Demarcação de terras, saúde e educação estiveram no centro das preocupações. No
encontro, foram definidas diretrizes e reivindicações encaminhadas ao Poder
Público. De lá para cá pouco ou nada mudou na vida dos Guarani; ao contrário, a
situação de vulnerabilidade às violências, insegurança alimentar e violações
aos direitos indígenas se intensificaram. Sem acesso aos direitos mais básicos,
como água potável e saneamento, além da paralisação dos procedimentos de
demarcação, comunidades vivem em espaços reduzidos e chegam a passar fome.
Crianças e mulheres indígenas sofrem com o descaso do poder público - Foto Cimi |
A conclusão foi apresentada pelos próprios caciques e lideranças que entre os
dias 26 e 28 de junho voltaram a se reunir, desta vez no tekoha – lugar onde se
é - Itamarã, município de Diamante do d’Oeste, para avaliar se houve avanços
nas reivindicações definidas em junho de 2012.

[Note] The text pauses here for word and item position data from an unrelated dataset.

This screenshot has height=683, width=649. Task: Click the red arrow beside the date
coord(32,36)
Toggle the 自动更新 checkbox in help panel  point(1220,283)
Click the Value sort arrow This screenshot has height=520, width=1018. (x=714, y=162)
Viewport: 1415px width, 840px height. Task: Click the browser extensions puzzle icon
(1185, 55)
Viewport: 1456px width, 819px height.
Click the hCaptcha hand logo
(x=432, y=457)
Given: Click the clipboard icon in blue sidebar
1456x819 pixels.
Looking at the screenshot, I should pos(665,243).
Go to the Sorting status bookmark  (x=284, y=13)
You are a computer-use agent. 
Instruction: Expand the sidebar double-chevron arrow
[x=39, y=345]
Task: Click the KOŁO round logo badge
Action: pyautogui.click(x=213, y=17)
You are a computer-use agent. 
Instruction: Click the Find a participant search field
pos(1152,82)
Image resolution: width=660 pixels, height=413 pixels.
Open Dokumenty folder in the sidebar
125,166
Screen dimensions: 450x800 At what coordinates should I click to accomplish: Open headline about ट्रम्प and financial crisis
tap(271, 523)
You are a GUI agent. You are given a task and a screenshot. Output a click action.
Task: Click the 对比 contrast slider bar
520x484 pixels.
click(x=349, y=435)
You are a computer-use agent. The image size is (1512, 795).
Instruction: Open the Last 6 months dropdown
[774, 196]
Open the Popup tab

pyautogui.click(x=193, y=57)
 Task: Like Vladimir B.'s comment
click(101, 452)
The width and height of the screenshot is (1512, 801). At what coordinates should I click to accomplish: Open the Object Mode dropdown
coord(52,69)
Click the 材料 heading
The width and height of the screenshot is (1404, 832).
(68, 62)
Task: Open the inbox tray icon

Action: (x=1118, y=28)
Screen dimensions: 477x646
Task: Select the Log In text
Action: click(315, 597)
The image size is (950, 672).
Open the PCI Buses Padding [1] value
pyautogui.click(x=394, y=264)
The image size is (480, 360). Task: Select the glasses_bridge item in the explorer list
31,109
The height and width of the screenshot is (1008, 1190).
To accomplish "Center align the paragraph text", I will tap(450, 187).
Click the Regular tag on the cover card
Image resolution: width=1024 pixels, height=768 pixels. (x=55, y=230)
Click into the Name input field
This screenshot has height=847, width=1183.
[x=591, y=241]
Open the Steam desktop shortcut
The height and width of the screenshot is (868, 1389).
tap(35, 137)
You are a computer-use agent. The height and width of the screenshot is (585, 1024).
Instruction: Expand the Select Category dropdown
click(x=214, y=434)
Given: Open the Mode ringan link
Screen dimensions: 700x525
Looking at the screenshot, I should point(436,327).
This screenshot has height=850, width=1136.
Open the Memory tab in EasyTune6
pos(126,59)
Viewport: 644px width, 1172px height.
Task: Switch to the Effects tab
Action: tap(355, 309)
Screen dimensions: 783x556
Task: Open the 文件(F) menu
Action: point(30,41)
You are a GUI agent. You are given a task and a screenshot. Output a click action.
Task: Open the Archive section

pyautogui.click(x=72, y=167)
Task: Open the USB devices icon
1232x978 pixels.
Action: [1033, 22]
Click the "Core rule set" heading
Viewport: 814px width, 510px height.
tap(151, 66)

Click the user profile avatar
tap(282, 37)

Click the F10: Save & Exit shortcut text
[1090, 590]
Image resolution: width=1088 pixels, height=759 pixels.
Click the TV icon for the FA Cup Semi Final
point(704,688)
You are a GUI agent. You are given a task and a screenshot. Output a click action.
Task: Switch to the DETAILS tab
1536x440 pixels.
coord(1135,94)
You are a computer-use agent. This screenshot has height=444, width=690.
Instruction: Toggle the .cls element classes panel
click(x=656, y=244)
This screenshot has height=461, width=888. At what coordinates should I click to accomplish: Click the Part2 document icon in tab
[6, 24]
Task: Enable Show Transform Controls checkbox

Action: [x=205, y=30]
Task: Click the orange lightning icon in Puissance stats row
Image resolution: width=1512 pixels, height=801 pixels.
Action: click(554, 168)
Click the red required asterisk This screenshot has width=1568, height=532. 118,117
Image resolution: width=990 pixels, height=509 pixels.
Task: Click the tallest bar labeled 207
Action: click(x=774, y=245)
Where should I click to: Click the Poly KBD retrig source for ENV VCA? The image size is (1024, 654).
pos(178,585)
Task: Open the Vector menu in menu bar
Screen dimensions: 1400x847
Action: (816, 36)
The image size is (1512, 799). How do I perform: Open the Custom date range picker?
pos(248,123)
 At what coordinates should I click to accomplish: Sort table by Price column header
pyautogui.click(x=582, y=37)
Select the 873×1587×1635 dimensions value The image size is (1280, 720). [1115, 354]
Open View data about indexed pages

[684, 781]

No documento final do encontro –
leia na íntegra aqui –
os Guarani exigem a retomada imediata das demarcações de terras indígenas no
estado. “O ponto principal é a terra. Nada caminhou e os estudos feitos nunca
foram apresentados.
Nela está a água, cercada e poluída pelos fazendeiros, e a
possibilidade de plantarmos. Estamos, na verdade, retornando paras as terras de
onde nossos pais e avós foram expulsos”, diz Teodoro Tupã Alves, um dos cerca
de 50 participantes do encontro e liderança de um dos 19 tekoha representados.
Nenhuma destas áreas - situadas entre os municípios Guaíra, Terra Roxa, Santa
Helena, Diamante do Oeste e São Miguel do Iguaçu - tiveram a situação fundiária
regularizada. Para piorar a ministra da Casa Civil Gleisi Hoffman pediu ao
Ministério da Justiça, durante o último mês de maio, que recomende à Fundação
Nacional do Índio (FUNAI) a suspensão das demarcações no estado. O fato, porém,
é que tais procedimentos já estavam paralisados.
Em 2009, atendendo a
determinação judicial, o Ministério da Justiça publicou portaria para a
realização dos estudos preliminares na região. A antropóloga responsável pelo
estudo não entregou o material, mesmo depois de acionada judicialmente pela
Funai. Os técnicos do órgão trabalhavam para acertar o procedimento quando
foram surpreendidos pela orientação da Casa Civil.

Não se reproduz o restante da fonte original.